__RECORDS SHOWN__:

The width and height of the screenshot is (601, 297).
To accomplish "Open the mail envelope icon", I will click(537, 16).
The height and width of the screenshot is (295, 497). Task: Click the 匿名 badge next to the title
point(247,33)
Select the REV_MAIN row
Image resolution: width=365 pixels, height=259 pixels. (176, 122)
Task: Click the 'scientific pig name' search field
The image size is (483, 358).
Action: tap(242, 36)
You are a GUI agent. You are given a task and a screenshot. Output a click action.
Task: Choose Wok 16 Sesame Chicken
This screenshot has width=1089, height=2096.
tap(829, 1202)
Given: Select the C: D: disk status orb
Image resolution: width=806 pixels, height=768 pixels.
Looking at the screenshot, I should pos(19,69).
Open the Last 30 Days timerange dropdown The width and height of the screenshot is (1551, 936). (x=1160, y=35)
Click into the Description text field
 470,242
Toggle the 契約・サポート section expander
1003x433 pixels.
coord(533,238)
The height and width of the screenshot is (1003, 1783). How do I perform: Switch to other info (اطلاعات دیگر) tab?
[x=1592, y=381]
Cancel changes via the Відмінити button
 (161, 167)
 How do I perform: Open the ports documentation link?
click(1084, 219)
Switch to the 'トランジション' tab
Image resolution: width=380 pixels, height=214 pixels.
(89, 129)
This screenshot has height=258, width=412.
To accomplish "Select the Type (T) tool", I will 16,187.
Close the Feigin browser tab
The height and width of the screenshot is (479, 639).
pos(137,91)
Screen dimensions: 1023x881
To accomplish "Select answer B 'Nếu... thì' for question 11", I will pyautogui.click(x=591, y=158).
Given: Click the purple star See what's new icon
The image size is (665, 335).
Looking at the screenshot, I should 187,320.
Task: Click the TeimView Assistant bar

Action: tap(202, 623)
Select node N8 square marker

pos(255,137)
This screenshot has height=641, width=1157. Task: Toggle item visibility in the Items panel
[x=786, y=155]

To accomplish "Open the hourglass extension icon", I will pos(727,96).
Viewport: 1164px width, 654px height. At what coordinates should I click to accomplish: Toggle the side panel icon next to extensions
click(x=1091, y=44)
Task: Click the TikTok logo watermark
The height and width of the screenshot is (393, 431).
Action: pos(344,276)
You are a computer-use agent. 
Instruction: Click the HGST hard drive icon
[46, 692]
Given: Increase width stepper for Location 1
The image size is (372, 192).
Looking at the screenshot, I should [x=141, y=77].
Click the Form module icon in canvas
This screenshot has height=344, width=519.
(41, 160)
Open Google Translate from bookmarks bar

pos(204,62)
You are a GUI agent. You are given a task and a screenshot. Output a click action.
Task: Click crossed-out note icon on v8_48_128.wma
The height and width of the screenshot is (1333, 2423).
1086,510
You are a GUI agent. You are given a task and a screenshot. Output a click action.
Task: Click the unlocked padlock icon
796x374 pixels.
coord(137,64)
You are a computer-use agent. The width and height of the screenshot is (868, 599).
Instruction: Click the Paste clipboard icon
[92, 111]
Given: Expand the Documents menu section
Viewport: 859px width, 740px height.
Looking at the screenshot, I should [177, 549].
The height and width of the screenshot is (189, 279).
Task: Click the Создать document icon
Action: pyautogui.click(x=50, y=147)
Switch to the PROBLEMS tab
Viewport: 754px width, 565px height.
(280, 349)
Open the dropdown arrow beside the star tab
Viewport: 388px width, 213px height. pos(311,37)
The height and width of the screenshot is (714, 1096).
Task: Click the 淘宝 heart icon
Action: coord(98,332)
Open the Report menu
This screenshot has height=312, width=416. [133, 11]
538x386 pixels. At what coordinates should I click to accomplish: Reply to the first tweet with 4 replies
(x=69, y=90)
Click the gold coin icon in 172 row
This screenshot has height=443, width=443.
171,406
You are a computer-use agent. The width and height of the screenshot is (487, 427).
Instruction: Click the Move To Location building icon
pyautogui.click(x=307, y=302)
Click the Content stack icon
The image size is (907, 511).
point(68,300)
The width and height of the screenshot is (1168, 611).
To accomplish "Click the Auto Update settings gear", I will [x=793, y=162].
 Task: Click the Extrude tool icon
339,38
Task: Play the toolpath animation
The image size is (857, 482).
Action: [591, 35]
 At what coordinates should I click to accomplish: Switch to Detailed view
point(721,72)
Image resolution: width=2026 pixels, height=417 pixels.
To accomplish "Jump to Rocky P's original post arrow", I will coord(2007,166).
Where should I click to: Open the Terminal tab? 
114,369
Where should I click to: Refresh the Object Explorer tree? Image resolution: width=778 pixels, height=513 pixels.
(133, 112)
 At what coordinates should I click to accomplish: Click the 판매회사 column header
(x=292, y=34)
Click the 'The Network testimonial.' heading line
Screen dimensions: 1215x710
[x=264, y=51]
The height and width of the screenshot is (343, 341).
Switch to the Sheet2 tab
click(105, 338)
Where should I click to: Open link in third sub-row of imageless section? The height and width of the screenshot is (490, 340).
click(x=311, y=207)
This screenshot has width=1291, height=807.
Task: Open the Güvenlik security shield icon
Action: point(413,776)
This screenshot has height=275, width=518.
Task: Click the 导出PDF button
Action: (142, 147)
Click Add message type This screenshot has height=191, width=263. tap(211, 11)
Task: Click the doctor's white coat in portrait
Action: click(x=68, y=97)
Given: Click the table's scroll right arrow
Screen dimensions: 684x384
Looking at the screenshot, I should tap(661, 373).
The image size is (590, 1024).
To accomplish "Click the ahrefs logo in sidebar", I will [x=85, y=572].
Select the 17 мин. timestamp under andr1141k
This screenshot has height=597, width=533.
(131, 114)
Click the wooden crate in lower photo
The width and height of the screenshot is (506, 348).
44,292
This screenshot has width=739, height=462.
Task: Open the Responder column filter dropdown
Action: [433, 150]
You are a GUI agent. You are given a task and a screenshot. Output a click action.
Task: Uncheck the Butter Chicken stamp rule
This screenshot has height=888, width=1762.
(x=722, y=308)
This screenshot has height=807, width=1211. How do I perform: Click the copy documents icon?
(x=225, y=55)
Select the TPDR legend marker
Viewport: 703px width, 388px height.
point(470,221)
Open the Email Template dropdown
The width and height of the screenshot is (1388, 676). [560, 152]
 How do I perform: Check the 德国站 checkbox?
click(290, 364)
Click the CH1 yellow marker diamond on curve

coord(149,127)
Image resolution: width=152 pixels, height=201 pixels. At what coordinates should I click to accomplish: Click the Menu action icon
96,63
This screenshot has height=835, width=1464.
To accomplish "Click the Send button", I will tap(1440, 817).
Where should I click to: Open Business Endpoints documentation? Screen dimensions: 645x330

__STATED TASK__: Return every line of the material above unchanged, from the first line to the last.

__TASK OUTPUT__:
The width and height of the screenshot is (601, 297).
To accomplish "Open the mail envelope icon", I will click(537, 16).
The height and width of the screenshot is (295, 497). Task: Click the 匿名 badge next to the title
point(247,33)
Select the REV_MAIN row
Image resolution: width=365 pixels, height=259 pixels. (176, 122)
Task: Click the 'scientific pig name' search field
The image size is (483, 358).
Action: tap(242, 36)
You are a GUI agent. You are given a task and a screenshot. Output a click action.
Task: Choose Wok 16 Sesame Chicken
This screenshot has width=1089, height=2096.
tap(829, 1202)
Given: Select the C: D: disk status orb
Image resolution: width=806 pixels, height=768 pixels.
Looking at the screenshot, I should pos(19,69).
Open the Last 30 Days timerange dropdown The width and height of the screenshot is (1551, 936). (x=1160, y=35)
Click into the Description text field
 470,242
Toggle the 契約・サポート section expander
1003x433 pixels.
coord(533,238)
The height and width of the screenshot is (1003, 1783). How do I perform: Switch to other info (اطلاعات دیگر) tab?
[x=1592, y=381]
Cancel changes via the Відмінити button
 (161, 167)
 How do I perform: Open the ports documentation link?
click(1084, 219)
Switch to the 'トランジション' tab
Image resolution: width=380 pixels, height=214 pixels.
(89, 129)
This screenshot has height=258, width=412.
To accomplish "Select the Type (T) tool", I will 16,187.
Close the Feigin browser tab
The height and width of the screenshot is (479, 639).
pos(137,91)
Screen dimensions: 1023x881
To accomplish "Select answer B 'Nếu... thì' for question 11", I will pyautogui.click(x=591, y=158).
Given: Click the purple star See what's new icon
The image size is (665, 335).
Looking at the screenshot, I should 187,320.
Task: Click the TeimView Assistant bar

Action: tap(202, 623)
Select node N8 square marker

pos(255,137)
This screenshot has height=641, width=1157. Task: Toggle item visibility in the Items panel
[x=786, y=155]

To accomplish "Open the hourglass extension icon", I will pos(727,96).
Viewport: 1164px width, 654px height. At what coordinates should I click to accomplish: Toggle the side panel icon next to extensions
click(x=1091, y=44)
Task: Click the TikTok logo watermark
The height and width of the screenshot is (393, 431).
Action: pos(344,276)
You are a computer-use agent. 
Instruction: Click the HGST hard drive icon
[46, 692]
Given: Increase width stepper for Location 1
The image size is (372, 192).
Looking at the screenshot, I should [x=141, y=77].
Click the Form module icon in canvas
This screenshot has height=344, width=519.
(41, 160)
Open Google Translate from bookmarks bar

pos(204,62)
You are a GUI agent. You are given a task and a screenshot. Output a click action.
Task: Click crossed-out note icon on v8_48_128.wma
The height and width of the screenshot is (1333, 2423).
1086,510
You are a GUI agent. You are given a task and a screenshot. Output a click action.
Task: Click the unlocked padlock icon
796x374 pixels.
coord(137,64)
You are a computer-use agent. The width and height of the screenshot is (868, 599).
Instruction: Click the Paste clipboard icon
[92, 111]
Given: Expand the Documents menu section
Viewport: 859px width, 740px height.
Looking at the screenshot, I should [177, 549].
The height and width of the screenshot is (189, 279).
Task: Click the Создать document icon
Action: pyautogui.click(x=50, y=147)
Switch to the PROBLEMS tab
Viewport: 754px width, 565px height.
(280, 349)
Open the dropdown arrow beside the star tab
Viewport: 388px width, 213px height. pos(311,37)
The height and width of the screenshot is (714, 1096).
Task: Click the 淘宝 heart icon
Action: coord(98,332)
Open the Report menu
This screenshot has height=312, width=416. [133, 11]
538x386 pixels. At what coordinates should I click to accomplish: Reply to the first tweet with 4 replies
(x=69, y=90)
Click the gold coin icon in 172 row
This screenshot has height=443, width=443.
171,406
You are a computer-use agent. The width and height of the screenshot is (487, 427).
Instruction: Click the Move To Location building icon
pyautogui.click(x=307, y=302)
Click the Content stack icon
The image size is (907, 511).
point(68,300)
The width and height of the screenshot is (1168, 611).
To accomplish "Click the Auto Update settings gear", I will [x=793, y=162].
 Task: Click the Extrude tool icon
339,38
Task: Play the toolpath animation
The image size is (857, 482).
Action: [591, 35]
 At what coordinates should I click to accomplish: Switch to Detailed view
point(721,72)
Image resolution: width=2026 pixels, height=417 pixels.
To accomplish "Jump to Rocky P's original post arrow", I will coord(2007,166).
Where should I click to: Open the Terminal tab? 
114,369
Where should I click to: Refresh the Object Explorer tree? Image resolution: width=778 pixels, height=513 pixels.
(133, 112)
 At what coordinates should I click to accomplish: Click the 판매회사 column header
(x=292, y=34)
Click the 'The Network testimonial.' heading line
Screen dimensions: 1215x710
[x=264, y=51]
The height and width of the screenshot is (343, 341).
Switch to the Sheet2 tab
click(105, 338)
Where should I click to: Open link in third sub-row of imageless section? The height and width of the screenshot is (490, 340).
click(x=311, y=207)
This screenshot has width=1291, height=807.
Task: Open the Güvenlik security shield icon
Action: point(413,776)
This screenshot has height=275, width=518.
Task: Click the 导出PDF button
Action: (142, 147)
Click Add message type This screenshot has height=191, width=263. tap(211, 11)
Task: Click the doctor's white coat in portrait
Action: click(x=68, y=97)
Given: Click the table's scroll right arrow
Screen dimensions: 684x384
Looking at the screenshot, I should tap(661, 373).
The image size is (590, 1024).
To accomplish "Click the ahrefs logo in sidebar", I will [x=85, y=572].
Select the 17 мин. timestamp under andr1141k
This screenshot has height=597, width=533.
(131, 114)
Click the wooden crate in lower photo
The width and height of the screenshot is (506, 348).
44,292
This screenshot has width=739, height=462.
Task: Open the Responder column filter dropdown
Action: [433, 150]
You are a GUI agent. You are given a task and a screenshot. Output a click action.
Task: Uncheck the Butter Chicken stamp rule
This screenshot has height=888, width=1762.
(x=722, y=308)
This screenshot has height=807, width=1211. How do I perform: Click the copy documents icon?
(x=225, y=55)
Select the TPDR legend marker
Viewport: 703px width, 388px height.
point(470,221)
Open the Email Template dropdown
The width and height of the screenshot is (1388, 676). [560, 152]
 How do I perform: Check the 德国站 checkbox?
click(290, 364)
Click the CH1 yellow marker diamond on curve

coord(149,127)
Image resolution: width=152 pixels, height=201 pixels. At what coordinates should I click to accomplish: Click the Menu action icon
96,63
This screenshot has height=835, width=1464.
To accomplish "Click the Send button", I will tap(1440, 817).
Where should I click to: Open Business Endpoints documentation? Screen dimensions: 645x330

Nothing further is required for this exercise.